WORK TO DO:
1. Transcribe the passage in the concert review starting at "Her light, breathy" and ending at "of the strings.".
2. According to the concert review, which orchestra supplied the string quintet that accompanied Ichiko Aoba?

EXCERPT PROVIDED:

Whether she liked it or not, Japanese singer/guitarist Ichiko Aoba had been hearing bagpipes all day since arriving in Edinburgh. She playfully mimicked their skirl – the most strident sound to pass her lips in the course of this fragrant concert, at which she was accompanied by a string quintet from the Scottish Chamber Orchestra.

Her light, breathy vocals inhabited a pretty, hypnotic folk pop realm, redolent of Francoise Hardy, Astrud Gilberto or Scotland’s Isobel Campbell, while she emanated a demure serene presence, tempered with a Björk-like gamine eccentricity, which captured the very mixed audience in the palm of her hand. Her own plangent guitar picking was complemented by the almost retro romantic settings of the strings.

For non-Japanese speakers, the lyrics were an enchanting mystery, inspired apparently by her dreams. There was a brief pivot to a more plaintive tone with trembling backing, before she returned to the gossamer delicacy with a timeless tune, like a smitten song in an old musical, accompanied by hand gestures and wilting strings. There was a blithe sweetness to one number, introduced as a new song, before she finished up with the dainty reverie of her recent single, Space Orphans.

Fiona Shepherd

MUSIC

Albrecht Mayer & Friends *****

Queen’s Hall

“Have fun!” chuckled Bavarian oboist Albrecht Mayer as a sign-off to one of his witty spoken introductions in his recital with three string-playing colleagues. A lot of fun it all was – both for listeners, and evidently for the quartet of players too. The concert’s title was spot-on: there was noticeable warmth and a sense of support and enjoyment on stage, one that spread out quickly into the audience.

SUPPLIED MATERIAL:
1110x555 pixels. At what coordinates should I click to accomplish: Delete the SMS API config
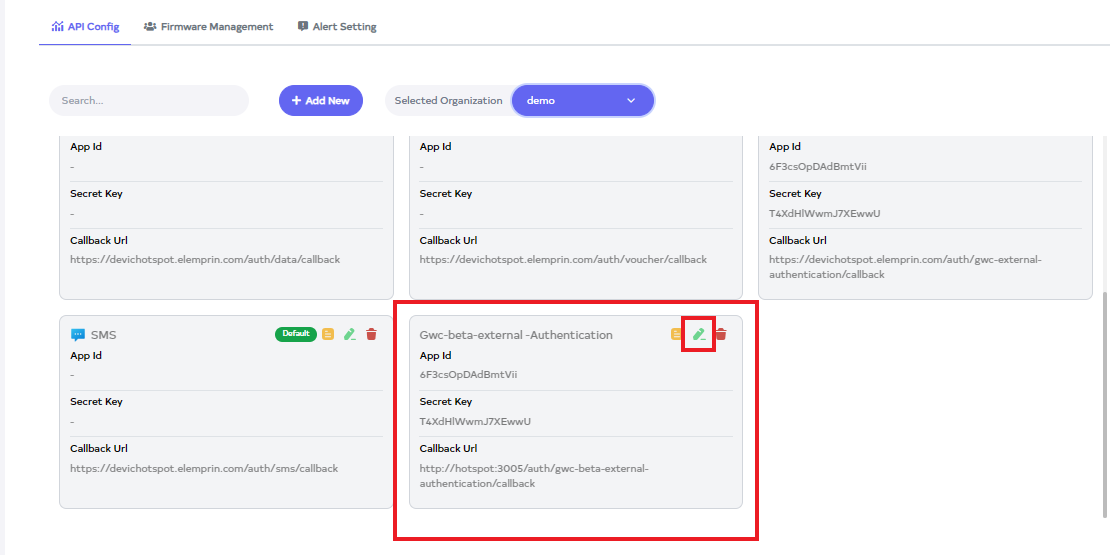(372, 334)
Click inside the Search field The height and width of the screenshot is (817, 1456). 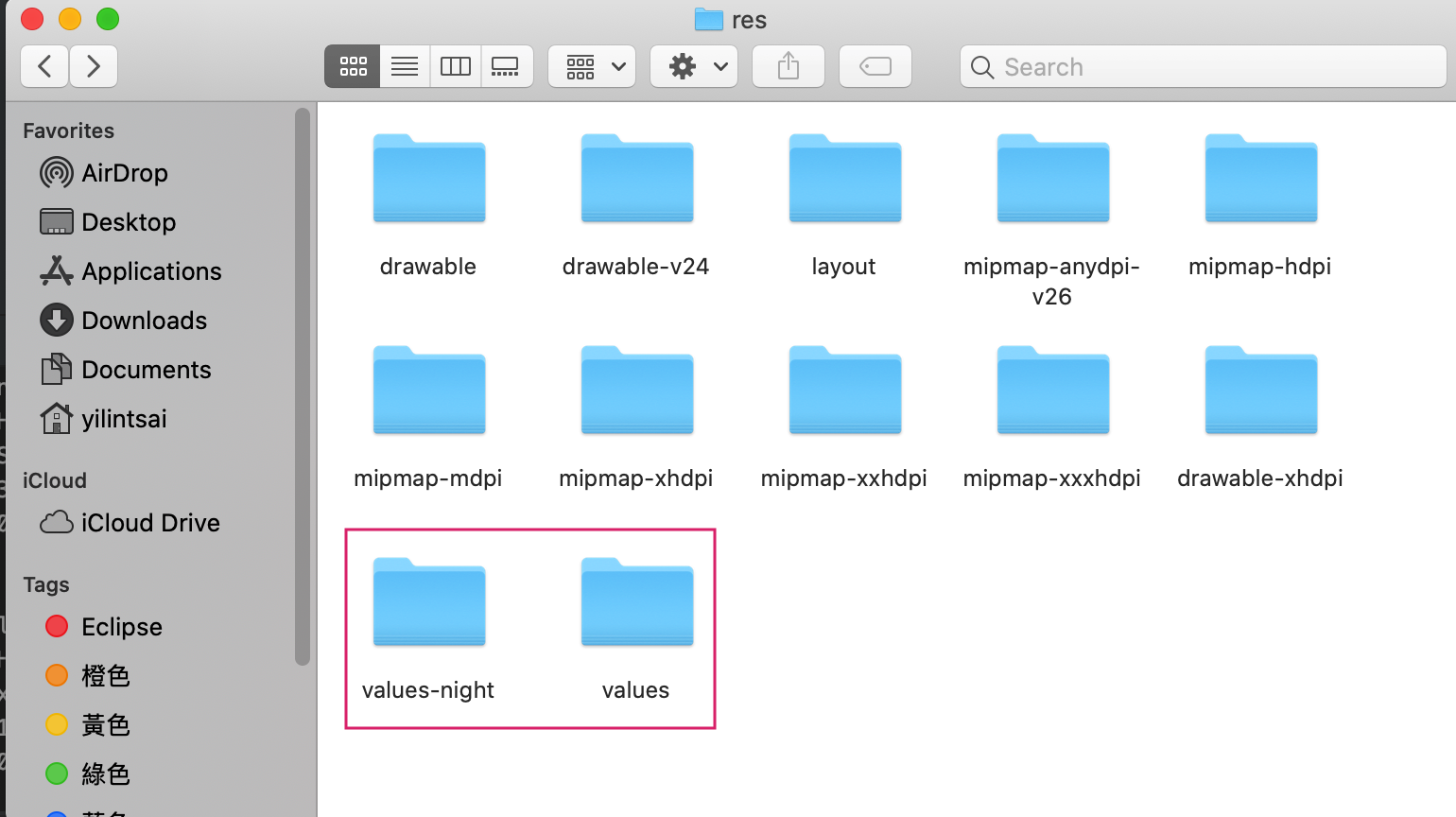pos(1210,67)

==

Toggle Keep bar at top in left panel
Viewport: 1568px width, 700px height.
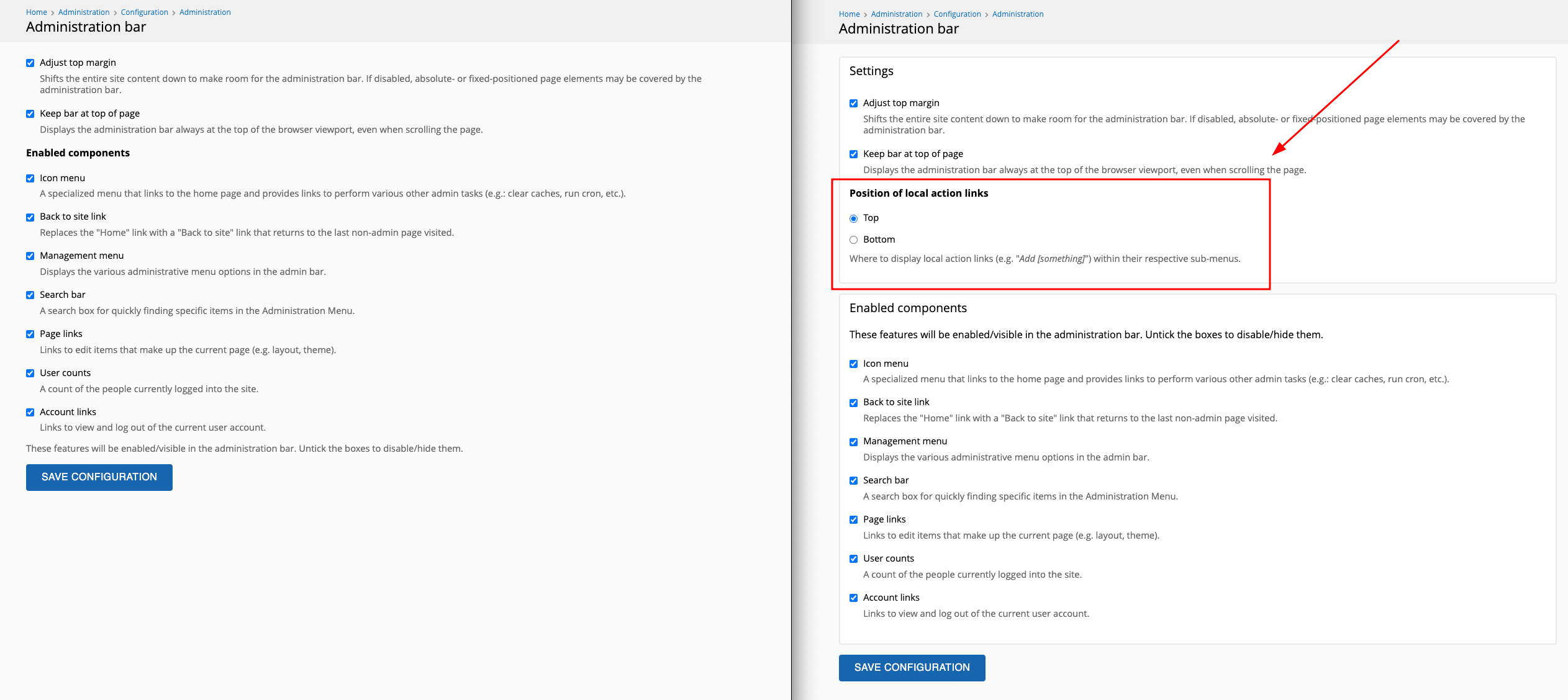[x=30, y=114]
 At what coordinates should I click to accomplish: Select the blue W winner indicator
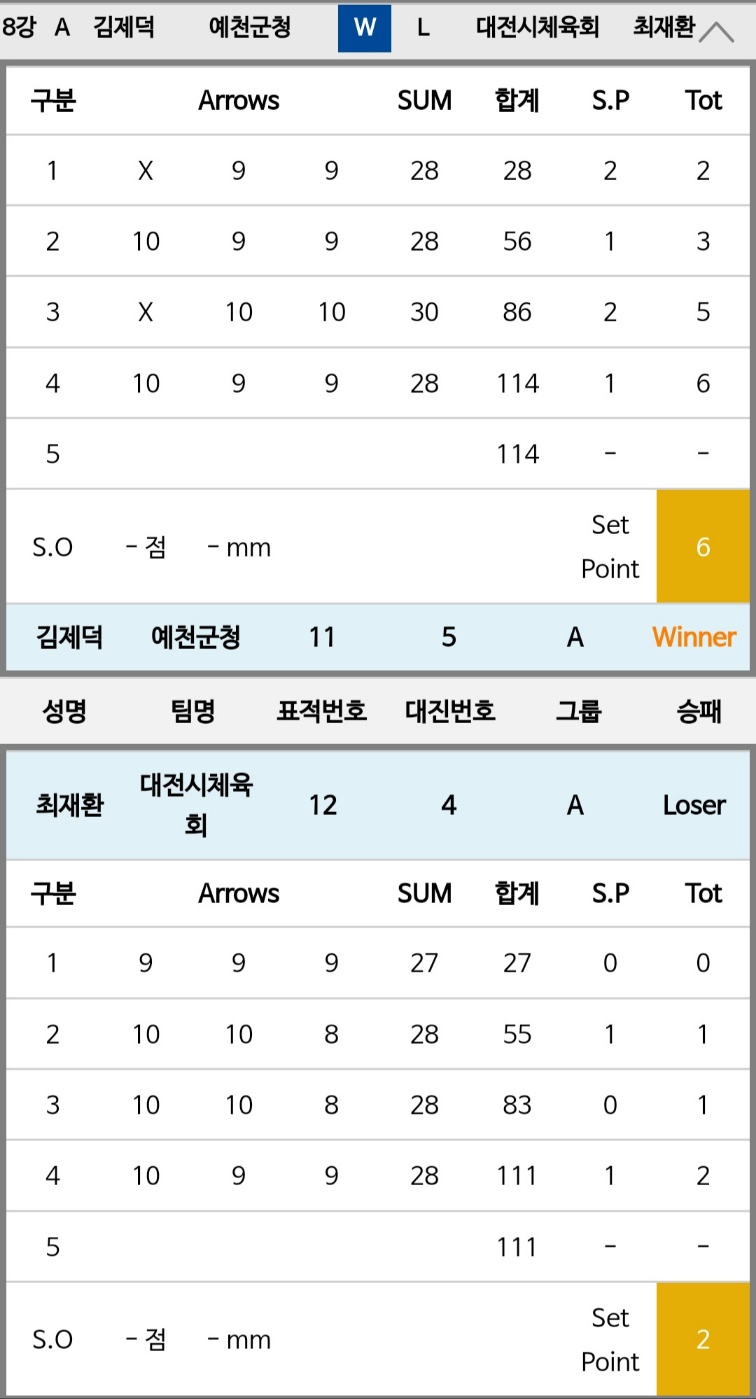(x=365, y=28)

SOLUTIONS TO THE EXERCISE:
1.
Her light, breathy vocals inhabited a pretty, hypnotic folk pop realm, redolent of Francoise Hardy, Astrud Gilberto or Scotland’s Isobel Campbell, while she emanated a demure serene presence, tempered with a Björk-like gamine eccentricity, which captured the very mixed audience in the palm of her hand. Her own plangent guitar picking was complemented by the almost retro romantic settings of the strings.

2. The Scottish Chamber Orchestra.